Required work: Update the records below by replacing "command" with "entry". Leave everything else unchanged.

Provided records:
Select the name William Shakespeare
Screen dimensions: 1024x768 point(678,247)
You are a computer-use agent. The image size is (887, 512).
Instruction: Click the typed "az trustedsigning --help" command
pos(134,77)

Written answer:
Select the name William Shakespeare
Screen dimensions: 1024x768 point(678,247)
You are a computer-use agent. The image size is (887, 512).
Instruction: Click the typed "az trustedsigning --help" entry
pos(134,77)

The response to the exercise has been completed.